Before Automatic Signal had sold a single light, Yaleman Garland decided to give his heretical business theories a thorough workout. At a pen's stroke he wrote up the value of the patent to a flat $1,000,000. Then he transferred the patent to a new concern of his own, granting the original operating company a manufacturing license, carried on their books at $3,250,000. Affiliates, dummies, acceptance companies, holding companies, securities companies began to sprout like weeds. And the patent was given another boost, this time to $32,500,000.

That was too heretical for even old Professor Fisher, who is a stanch advocate of the commodity ("rubber") dollar.
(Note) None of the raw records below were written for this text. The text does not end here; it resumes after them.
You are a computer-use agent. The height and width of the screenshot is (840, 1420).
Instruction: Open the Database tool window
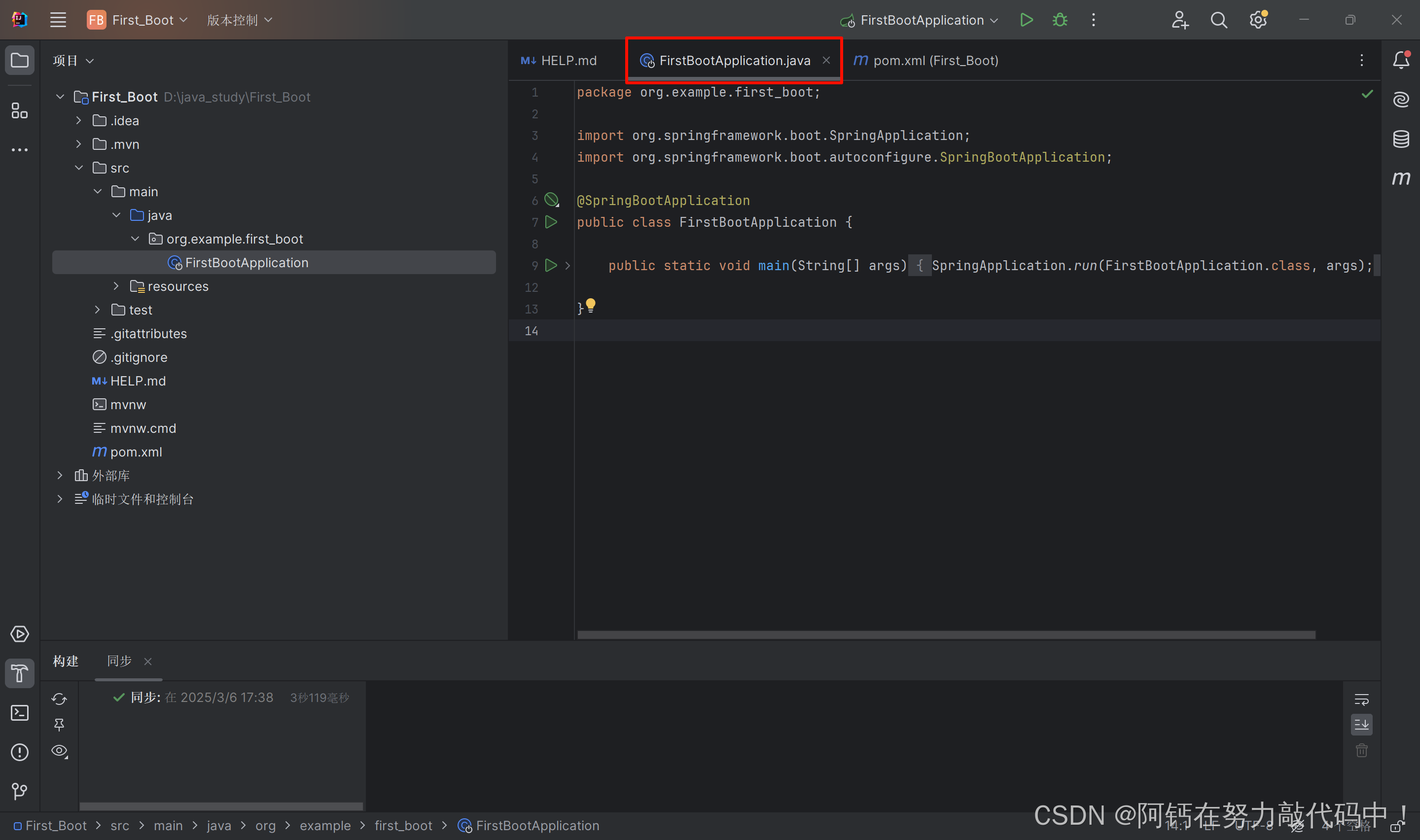[1401, 139]
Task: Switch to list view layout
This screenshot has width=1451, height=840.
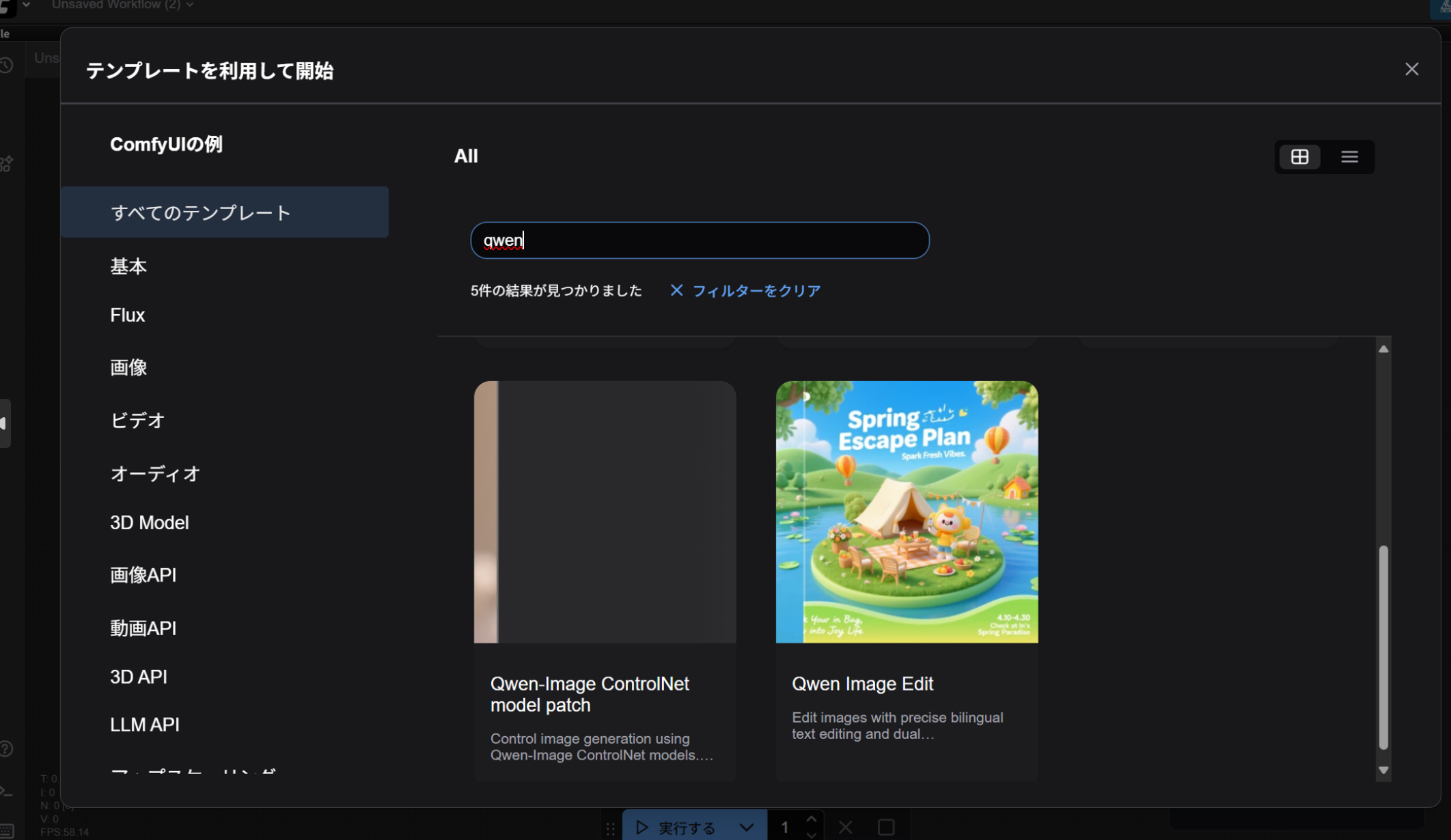Action: (x=1349, y=156)
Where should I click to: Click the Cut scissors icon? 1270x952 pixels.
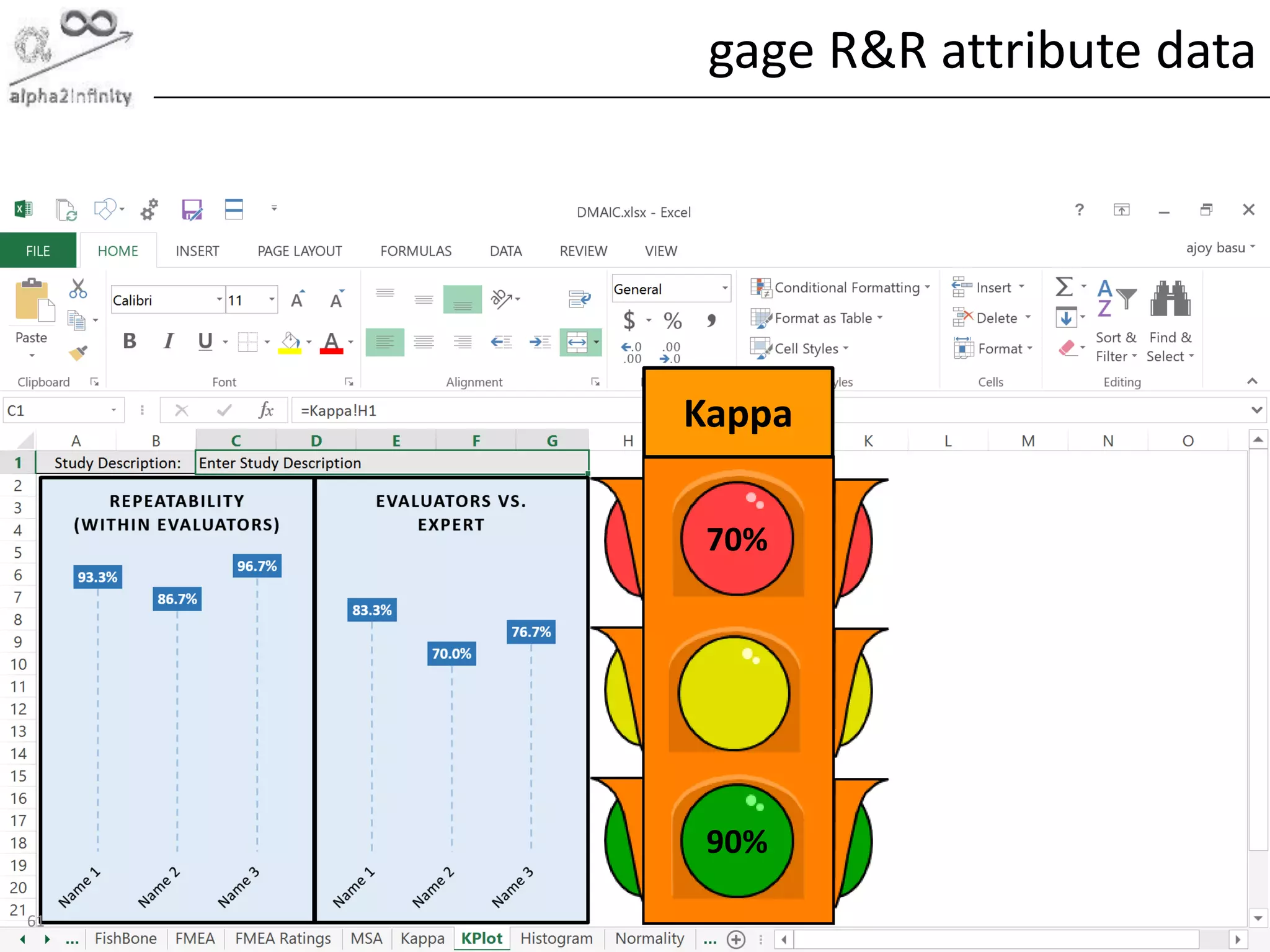click(x=78, y=289)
To please his patron, Yaleman Garland revalued the patent at $5,000,000. Automatic Signal prospered modestly, is still a going concern. Still board chairman is spare, white-goateed Professor Irving Fisher. Yaleman Garland withdrew into the mysteries of his 30 new corporations.
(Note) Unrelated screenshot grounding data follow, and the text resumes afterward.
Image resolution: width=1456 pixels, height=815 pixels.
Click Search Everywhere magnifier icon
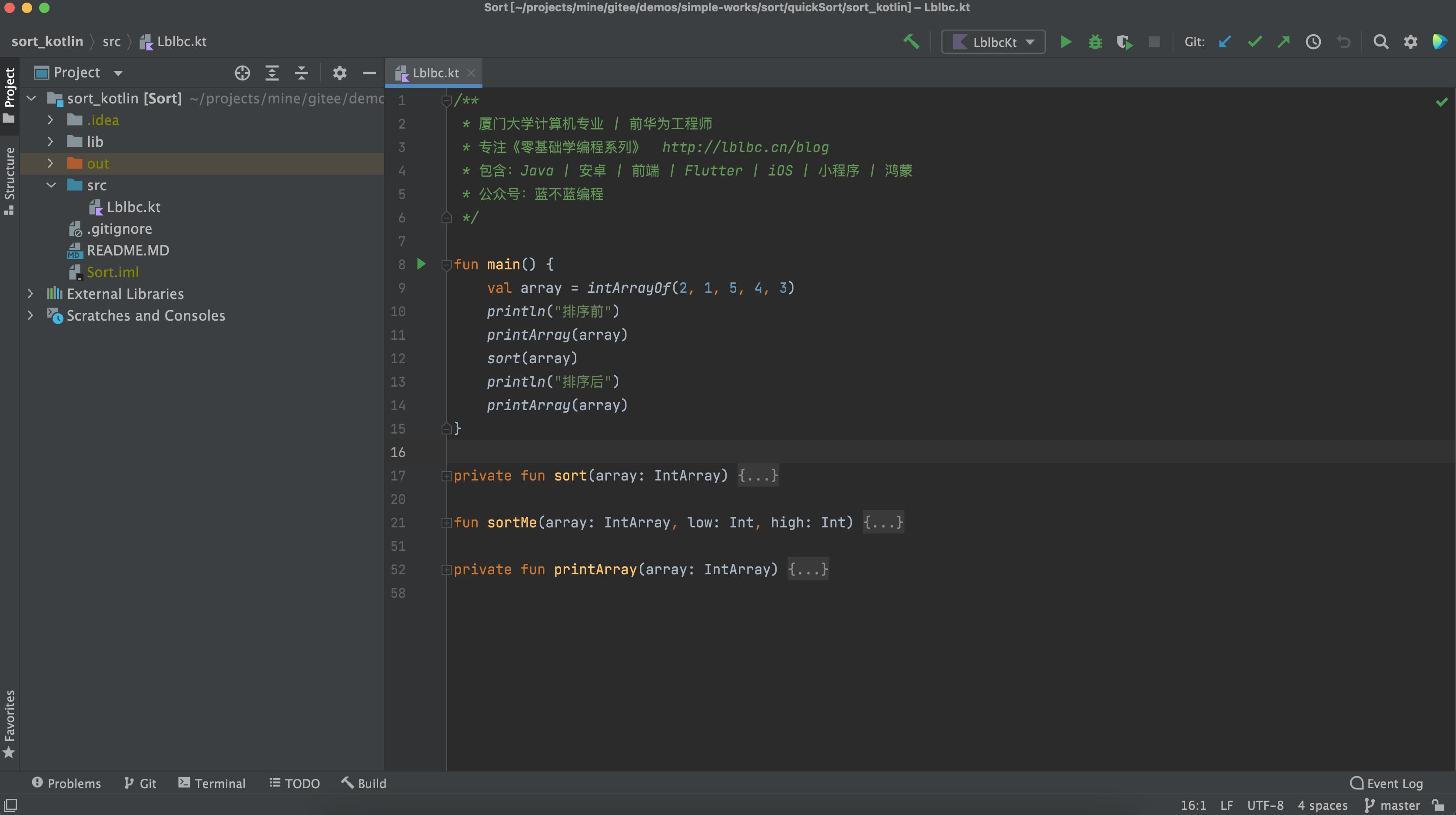pos(1380,42)
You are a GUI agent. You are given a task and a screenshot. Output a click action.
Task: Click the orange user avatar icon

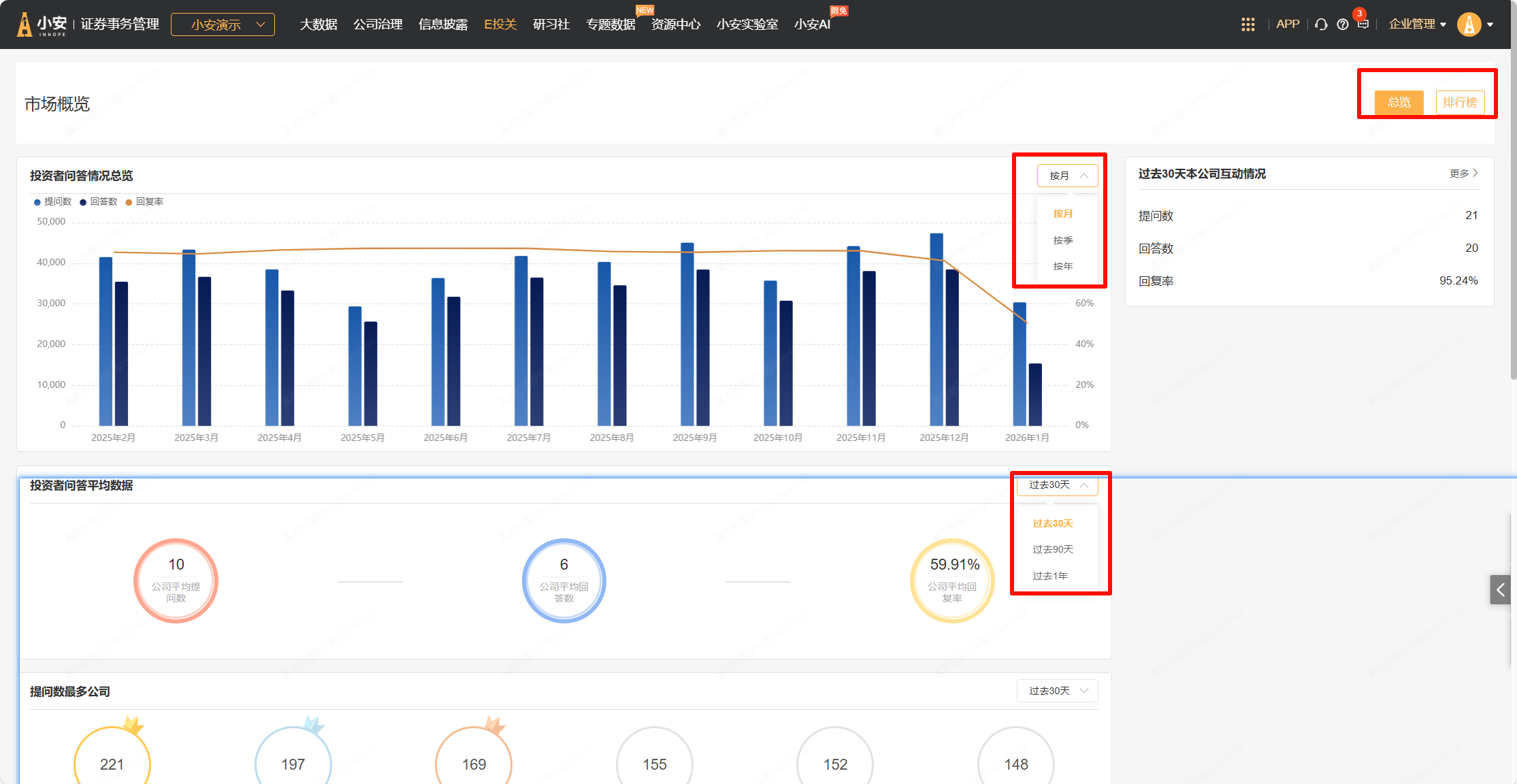click(x=1469, y=24)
What tangible assets these companies had were constantly and dexterously shuffled for the purpose, according to last week's indictment, of lining Yaleman Garland's well-tailored pockets. Directors were young college graduates who were delighted to get $20 each time they went through the motions of a board meeting. The directors were probably quite ignorant of the fact that the Garland collection of corporations was capped by a holding company, named Public Service Holding Corp. for no apparent reason except that it sounded like big Public Service Corp. of New Jersey. Stock in this Garland company was peddled among unwary investors.